Piston rings for internal engines are required to have scuffing resistance and wear resistance when used with cylinder liners. To meet these requirements, the piston rings are plated with hard chromium, etc. on their outer peripheral sliding surfaces. However, because of the recent ban of using environmentally hazardous substance, hexavalent chromium used as a chromium source in chromium plating has become banned mostly in Europe.
Ni—W alloy plating films and thermally sprayed WC films have been developed as alternative films to the chromium plating film, but are not put into practical use because of disadvantages in performance and cost.
In the chromium plating film, research is under way to use less toxic trivalent chromium as a chromium source for a plating solution. Though trivalent chromium plating films as thin as 5 μm or less have been used so far for ornament and corrosion resistance, plating films as thick as 10 μm or more have not been industrially produced. As a result, research has been intensively conducted to provide thick plating films.
JP 56-112493 A teaches a chromium plating method using trivalent chromium and glycine as a chelating agent to produce a dense plating film as thick as several tens of micrometers.
JP 6-316789 A teaches a trivalent chromium bath containing wear-resistant, hard particles such as diamond particles, SiC particles, etc., and self-lubricating particles such as graphite, MoS2, etc., to produce a film having improved wear resistance, which can be as thick as 9 μm, more than conventional thickness of about 2 μm.
JP 9-95793 A teaches an industrially usable trivalent chromium plating bath containing boric acid and glycine in combination with an ammonium salt, to produce plating films as thick as about 50 μm. It also teaches that a heat treatment at about 400° C. can increase the as-plated hardness of about HV 700 to about HV 1500.

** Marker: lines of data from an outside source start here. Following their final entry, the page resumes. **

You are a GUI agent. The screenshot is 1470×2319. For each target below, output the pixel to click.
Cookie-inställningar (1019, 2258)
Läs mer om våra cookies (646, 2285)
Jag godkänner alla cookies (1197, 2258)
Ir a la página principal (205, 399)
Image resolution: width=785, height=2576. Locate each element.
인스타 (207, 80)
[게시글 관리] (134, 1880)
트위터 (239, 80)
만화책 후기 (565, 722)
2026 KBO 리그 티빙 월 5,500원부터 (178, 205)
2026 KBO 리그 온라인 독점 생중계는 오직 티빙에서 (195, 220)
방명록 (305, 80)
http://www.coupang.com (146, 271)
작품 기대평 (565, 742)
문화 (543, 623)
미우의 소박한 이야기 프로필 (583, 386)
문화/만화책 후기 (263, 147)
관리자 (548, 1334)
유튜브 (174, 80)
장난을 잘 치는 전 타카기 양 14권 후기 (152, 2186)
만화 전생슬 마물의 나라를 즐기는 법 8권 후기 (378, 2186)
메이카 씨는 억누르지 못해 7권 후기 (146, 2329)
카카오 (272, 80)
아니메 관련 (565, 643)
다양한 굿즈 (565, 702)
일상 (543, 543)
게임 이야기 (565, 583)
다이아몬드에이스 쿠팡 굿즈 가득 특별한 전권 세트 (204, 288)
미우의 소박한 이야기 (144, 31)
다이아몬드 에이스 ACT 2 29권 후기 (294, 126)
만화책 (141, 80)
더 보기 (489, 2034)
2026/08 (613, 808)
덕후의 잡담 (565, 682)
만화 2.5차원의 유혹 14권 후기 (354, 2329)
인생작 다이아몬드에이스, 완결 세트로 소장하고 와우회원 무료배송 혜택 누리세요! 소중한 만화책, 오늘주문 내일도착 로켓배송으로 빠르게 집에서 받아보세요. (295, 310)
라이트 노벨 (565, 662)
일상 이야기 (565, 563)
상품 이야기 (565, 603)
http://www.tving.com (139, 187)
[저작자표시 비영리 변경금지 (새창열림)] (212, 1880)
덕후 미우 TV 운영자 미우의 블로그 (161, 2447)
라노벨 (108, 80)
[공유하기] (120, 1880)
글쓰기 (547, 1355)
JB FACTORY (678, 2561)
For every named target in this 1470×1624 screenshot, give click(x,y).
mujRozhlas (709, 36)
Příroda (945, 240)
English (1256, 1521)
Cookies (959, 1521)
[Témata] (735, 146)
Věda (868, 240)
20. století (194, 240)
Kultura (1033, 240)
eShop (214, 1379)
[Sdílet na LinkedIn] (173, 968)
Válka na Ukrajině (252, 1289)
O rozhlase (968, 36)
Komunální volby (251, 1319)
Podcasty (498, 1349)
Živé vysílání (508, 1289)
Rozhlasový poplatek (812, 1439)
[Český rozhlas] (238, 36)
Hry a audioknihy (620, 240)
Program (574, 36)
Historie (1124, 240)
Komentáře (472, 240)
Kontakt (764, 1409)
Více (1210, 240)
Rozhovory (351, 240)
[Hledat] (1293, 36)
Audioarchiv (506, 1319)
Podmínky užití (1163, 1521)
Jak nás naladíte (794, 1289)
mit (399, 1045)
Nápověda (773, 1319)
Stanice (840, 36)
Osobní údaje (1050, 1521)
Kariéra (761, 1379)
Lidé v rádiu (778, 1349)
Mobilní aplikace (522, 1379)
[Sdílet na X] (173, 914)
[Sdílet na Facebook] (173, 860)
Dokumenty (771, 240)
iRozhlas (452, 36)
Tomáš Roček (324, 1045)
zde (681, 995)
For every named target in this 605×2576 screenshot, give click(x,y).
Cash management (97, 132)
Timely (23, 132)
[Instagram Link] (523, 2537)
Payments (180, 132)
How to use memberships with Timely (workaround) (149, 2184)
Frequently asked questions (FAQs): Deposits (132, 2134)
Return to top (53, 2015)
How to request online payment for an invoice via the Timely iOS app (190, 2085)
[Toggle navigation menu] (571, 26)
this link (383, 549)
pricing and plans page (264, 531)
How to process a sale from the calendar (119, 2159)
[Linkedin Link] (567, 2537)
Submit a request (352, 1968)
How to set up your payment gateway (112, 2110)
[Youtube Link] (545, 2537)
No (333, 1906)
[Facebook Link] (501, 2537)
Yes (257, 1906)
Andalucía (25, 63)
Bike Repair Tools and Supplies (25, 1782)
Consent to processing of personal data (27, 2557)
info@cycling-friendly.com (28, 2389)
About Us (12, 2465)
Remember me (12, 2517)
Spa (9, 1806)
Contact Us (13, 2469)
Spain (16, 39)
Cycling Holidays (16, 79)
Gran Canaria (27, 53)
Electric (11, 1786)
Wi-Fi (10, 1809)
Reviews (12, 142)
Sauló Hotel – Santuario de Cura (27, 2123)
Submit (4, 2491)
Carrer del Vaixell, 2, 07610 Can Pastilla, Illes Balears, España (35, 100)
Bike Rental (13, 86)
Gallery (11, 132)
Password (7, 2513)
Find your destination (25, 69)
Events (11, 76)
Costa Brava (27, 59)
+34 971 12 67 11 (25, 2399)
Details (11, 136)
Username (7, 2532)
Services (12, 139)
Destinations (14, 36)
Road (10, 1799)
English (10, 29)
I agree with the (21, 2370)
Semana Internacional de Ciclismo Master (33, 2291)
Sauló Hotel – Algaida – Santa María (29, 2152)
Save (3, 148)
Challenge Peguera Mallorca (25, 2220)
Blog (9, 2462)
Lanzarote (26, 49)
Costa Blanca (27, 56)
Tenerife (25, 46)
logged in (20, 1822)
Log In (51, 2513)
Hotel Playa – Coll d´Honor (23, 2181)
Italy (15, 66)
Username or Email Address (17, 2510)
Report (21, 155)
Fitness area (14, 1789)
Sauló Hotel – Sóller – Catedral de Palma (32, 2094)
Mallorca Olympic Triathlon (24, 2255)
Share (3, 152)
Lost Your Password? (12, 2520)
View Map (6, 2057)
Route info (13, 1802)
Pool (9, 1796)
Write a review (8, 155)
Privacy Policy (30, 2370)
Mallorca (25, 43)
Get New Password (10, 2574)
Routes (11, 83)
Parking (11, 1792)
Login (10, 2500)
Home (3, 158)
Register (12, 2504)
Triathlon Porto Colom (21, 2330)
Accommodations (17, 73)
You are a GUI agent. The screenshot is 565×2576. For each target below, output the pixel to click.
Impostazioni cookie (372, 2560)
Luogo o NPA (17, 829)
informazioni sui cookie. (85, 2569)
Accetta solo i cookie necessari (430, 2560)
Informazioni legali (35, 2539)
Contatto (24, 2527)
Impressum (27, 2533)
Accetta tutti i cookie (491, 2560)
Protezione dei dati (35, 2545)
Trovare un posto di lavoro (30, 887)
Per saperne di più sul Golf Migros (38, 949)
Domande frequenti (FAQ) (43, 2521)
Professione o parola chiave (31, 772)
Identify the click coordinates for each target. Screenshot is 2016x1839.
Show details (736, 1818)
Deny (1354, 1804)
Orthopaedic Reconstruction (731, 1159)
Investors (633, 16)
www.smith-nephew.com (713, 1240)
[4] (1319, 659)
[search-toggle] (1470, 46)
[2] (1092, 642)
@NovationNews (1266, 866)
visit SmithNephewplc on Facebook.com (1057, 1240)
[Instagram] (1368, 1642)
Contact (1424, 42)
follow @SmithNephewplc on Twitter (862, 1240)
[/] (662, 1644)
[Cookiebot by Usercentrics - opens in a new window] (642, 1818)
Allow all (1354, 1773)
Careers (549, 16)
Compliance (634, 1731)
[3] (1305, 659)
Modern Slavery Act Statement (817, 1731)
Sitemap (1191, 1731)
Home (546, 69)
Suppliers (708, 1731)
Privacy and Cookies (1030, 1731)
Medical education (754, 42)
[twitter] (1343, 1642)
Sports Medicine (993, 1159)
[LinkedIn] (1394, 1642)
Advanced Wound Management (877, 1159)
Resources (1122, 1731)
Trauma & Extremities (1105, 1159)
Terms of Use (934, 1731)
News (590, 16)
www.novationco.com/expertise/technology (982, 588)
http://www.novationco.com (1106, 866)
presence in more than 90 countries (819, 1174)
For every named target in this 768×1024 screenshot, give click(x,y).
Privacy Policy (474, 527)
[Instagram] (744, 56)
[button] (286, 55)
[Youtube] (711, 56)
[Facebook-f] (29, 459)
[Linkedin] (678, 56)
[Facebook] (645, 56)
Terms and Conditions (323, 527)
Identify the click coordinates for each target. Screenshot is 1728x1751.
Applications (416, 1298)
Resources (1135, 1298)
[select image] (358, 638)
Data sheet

Not only to make thicker, but also to improve the corrosion resistance of trivalent chromium plating films, JP 2010-189673 A teaches a trivalent chromium plating bath in the form of an aqueous solution containing a water-soluble trivalent chromium compound, a conductive salt, a pH buffer, a sulfur-containing compound and an aminocarboxylic acid.
To prevent the generation of toxic gases such as a halogen gas, etc. due to the decomposition of solution components, for improved long-term storability and operation environment, WO 2012/133613 teaches a trivalent chromium plating bath in the form of an aqueous solution containing a trivalent chromium compound, a pH buffer, an aminocarboxylic compound, a sulfamate compound, and an aminocarbonyl compound.
However, when hard chromium plating films as thick as 5 μm or more are formed using these trivalent chromium plating baths, as large cracks as extending from their film surfaces to near substrate interfaces are likely formed. Further, when heat-treated at about 200-400° C. to have hardness HV of about 1000-1500, their crack opening widths increase as shown in FIG. 2, resulting in the partial peeling of plating films. Thus, there actually remain many problems to be solved for practical use.